#### Task requirements
Copy verbatim the lines below, starting from the first and ending with the line that contains "card-body: Memorabilia Traje completo Anitta - Viña… is", including both.

#### Source material
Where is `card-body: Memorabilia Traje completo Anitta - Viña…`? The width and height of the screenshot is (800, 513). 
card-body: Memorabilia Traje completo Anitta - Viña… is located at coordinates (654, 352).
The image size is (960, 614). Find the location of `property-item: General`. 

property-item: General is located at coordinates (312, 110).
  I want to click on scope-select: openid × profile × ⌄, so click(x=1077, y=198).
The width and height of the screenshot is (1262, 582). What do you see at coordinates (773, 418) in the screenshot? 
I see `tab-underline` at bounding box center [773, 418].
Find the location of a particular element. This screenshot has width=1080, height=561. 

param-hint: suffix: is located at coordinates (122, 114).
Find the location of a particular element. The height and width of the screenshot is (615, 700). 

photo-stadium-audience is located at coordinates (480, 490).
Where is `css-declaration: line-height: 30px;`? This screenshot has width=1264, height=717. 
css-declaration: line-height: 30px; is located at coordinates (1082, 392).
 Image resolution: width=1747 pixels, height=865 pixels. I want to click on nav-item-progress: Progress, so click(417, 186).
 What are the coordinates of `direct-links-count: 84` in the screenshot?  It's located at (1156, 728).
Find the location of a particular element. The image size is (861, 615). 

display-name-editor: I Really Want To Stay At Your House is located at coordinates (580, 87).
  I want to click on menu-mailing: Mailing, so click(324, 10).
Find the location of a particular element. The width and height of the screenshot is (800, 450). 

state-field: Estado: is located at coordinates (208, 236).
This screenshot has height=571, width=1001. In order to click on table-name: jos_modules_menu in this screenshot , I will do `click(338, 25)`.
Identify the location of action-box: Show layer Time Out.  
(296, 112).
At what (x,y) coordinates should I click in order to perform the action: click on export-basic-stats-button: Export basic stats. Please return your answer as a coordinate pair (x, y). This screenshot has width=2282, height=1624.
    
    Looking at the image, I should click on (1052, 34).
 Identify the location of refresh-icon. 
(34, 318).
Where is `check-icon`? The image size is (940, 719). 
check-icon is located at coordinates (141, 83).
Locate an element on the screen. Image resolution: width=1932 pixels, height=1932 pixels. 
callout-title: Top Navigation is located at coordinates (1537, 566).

#### Response area
Where is `card-body: Memorabilia Traje completo Anitta - Viña…`? The width and height of the screenshot is (800, 513). 
card-body: Memorabilia Traje completo Anitta - Viña… is located at coordinates (654, 352).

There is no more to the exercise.